El razonamiento del ministro es cándido. Supone que las empresas reaccionarán ante el recorte de beneficios y derechos  (es decir, ante la Ley Pulpín), creando más puestos de trabajo para los jóvenes. Pero esto es solo un supuesto ideológico. Los puestos de trabajo se expanden cuando crece la producción; y, crece la producción cuando crece la demanda. Si hay incertidumbre sobre el comportamiento futuro de la demanda agregada, si las empresas no avizoran un crecimiento de sus ventas, estas no aumentarán el empleo y pueden incluso despedir trabajadores. El recorte de los ingresos de los trabajadores, al disminuir su capacidad de compra, afecta el nivel de la demanda agregada futura.

Por último, el ministro debe saber que dependiendo del estilo de crecimiento, la expansión del empleo puede enfrentar un límite en el ritmo de acumulación de la capacidad productiva per cápita. Si este ritmo se rezaga frente al crecimiento de la fuerza laboral, aumentará el subempleo y la informalidad.

3.   El ministro, suponiendo que los jóvenes ya tienen un empleo por obra y gracia de la Ley Pulpín, manifiesta: «La ley tiene dos grandes pilares: la experiencia y la capacitación. Esto hará que el capital humano de los jóvenes mejore». Después florea: «a los jóvenes les ofrecemos un futuro mejor, bajo la premisa de que una mejor experiencia laboral inicial les traerá beneficios a lo largo de toda su vida profesional, para beneficio de sus familias y de la sociedad».

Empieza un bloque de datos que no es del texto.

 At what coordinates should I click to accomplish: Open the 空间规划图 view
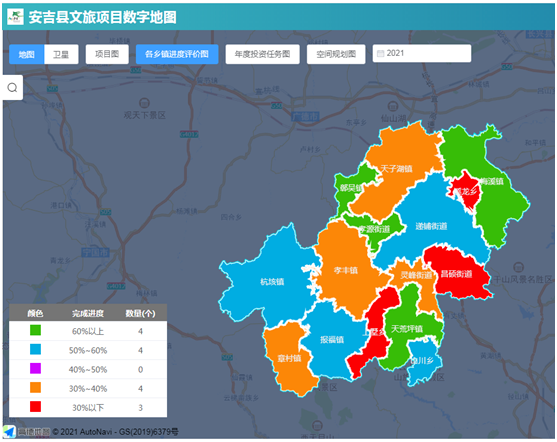point(336,54)
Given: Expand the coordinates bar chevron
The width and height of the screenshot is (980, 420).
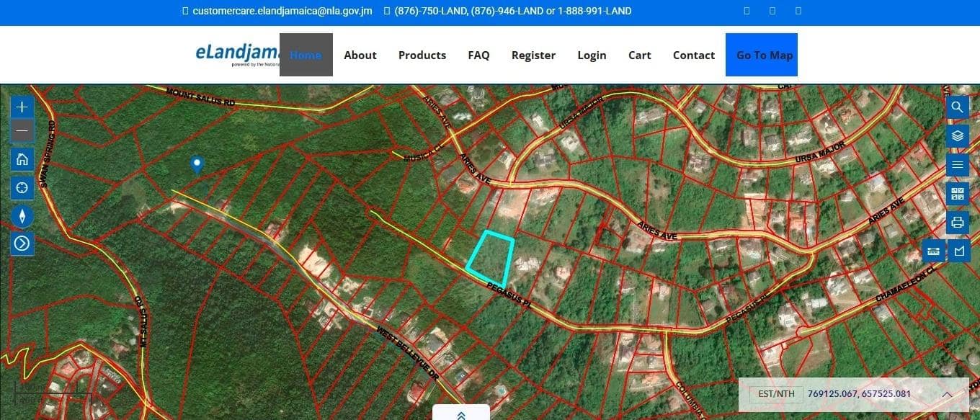Looking at the screenshot, I should pyautogui.click(x=947, y=394).
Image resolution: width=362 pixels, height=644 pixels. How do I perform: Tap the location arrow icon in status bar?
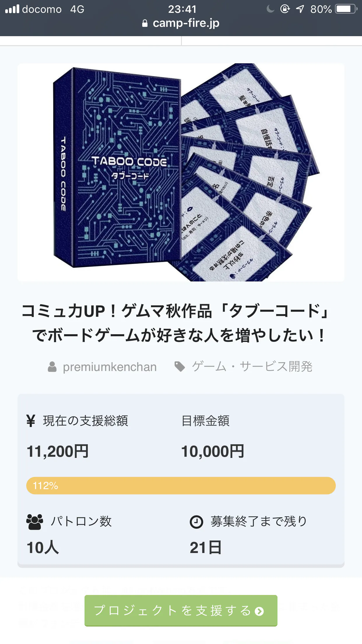(300, 9)
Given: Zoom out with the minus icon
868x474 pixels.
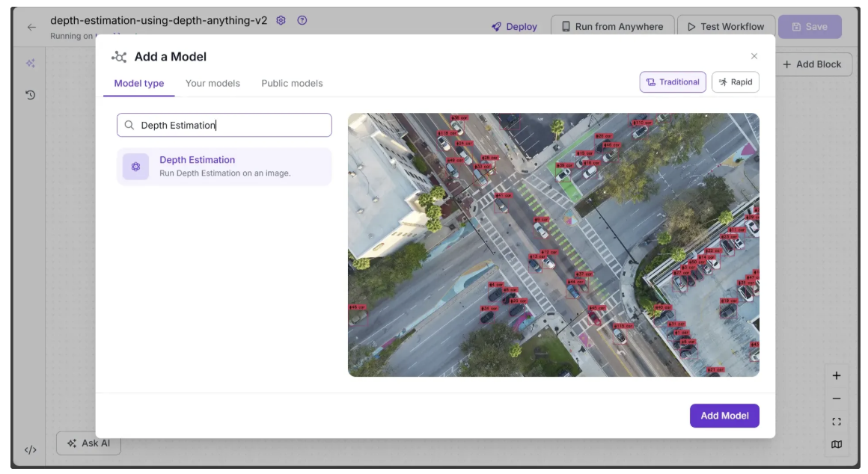Looking at the screenshot, I should tap(837, 399).
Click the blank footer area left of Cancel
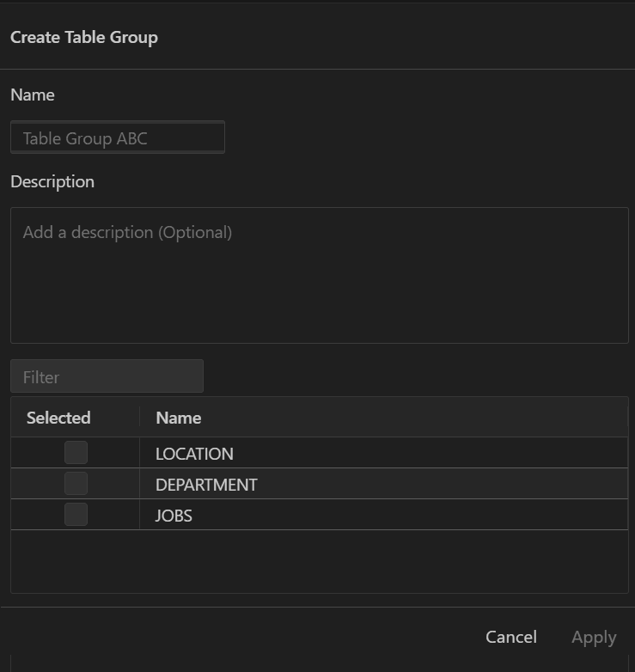 [241, 637]

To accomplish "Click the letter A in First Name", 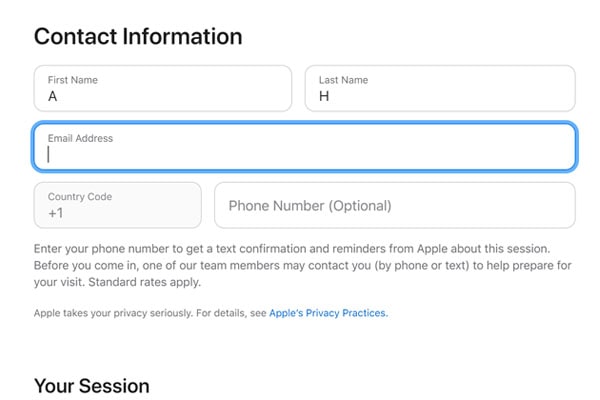I will (52, 96).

¿Por qué no nos revela el ministro el número de puestos de trabajo, adicionales a los actualmente existentes, que creará la Ley Pulpin? No tiene manera de saberlo. ¿Cómo se crearán puestos de trabajo en plena desaceleración económica? Si no hay creación de puestos de trabajo, ¿cree el ministro que los 940 mil jóvenes de 18 a 24 años que actualmente trabajan en la informalidad (63%), serán trasladados por las empresas al régimen laboral de la Ley Pulpín? No lo dice. No hay manera de saber cuál es el futuro mejor que ofrece la ley a los jóvenes.

A modo de conclusión

El ministro afirma que el régimen para microempresas no funcionó, entre otras razones, «porque los trabajadores formalizados en una MYPE podían pedir beneficios pasados del régimen general. Ello generó un desincentivo grande». Esta es una revelación importante. El ministro nos está diciendo que una vez recortados los beneficios para formalizarse, estos no pueden ser reclamados luego de ser formalizados. Esto es lo que hemos llamado «cambiar mocos por babas». Los trabajadores son informales porque no ejercen derechos laborales. La ley, «reconociéndoles» solo un mínimo de derechos, los convierte en «formales».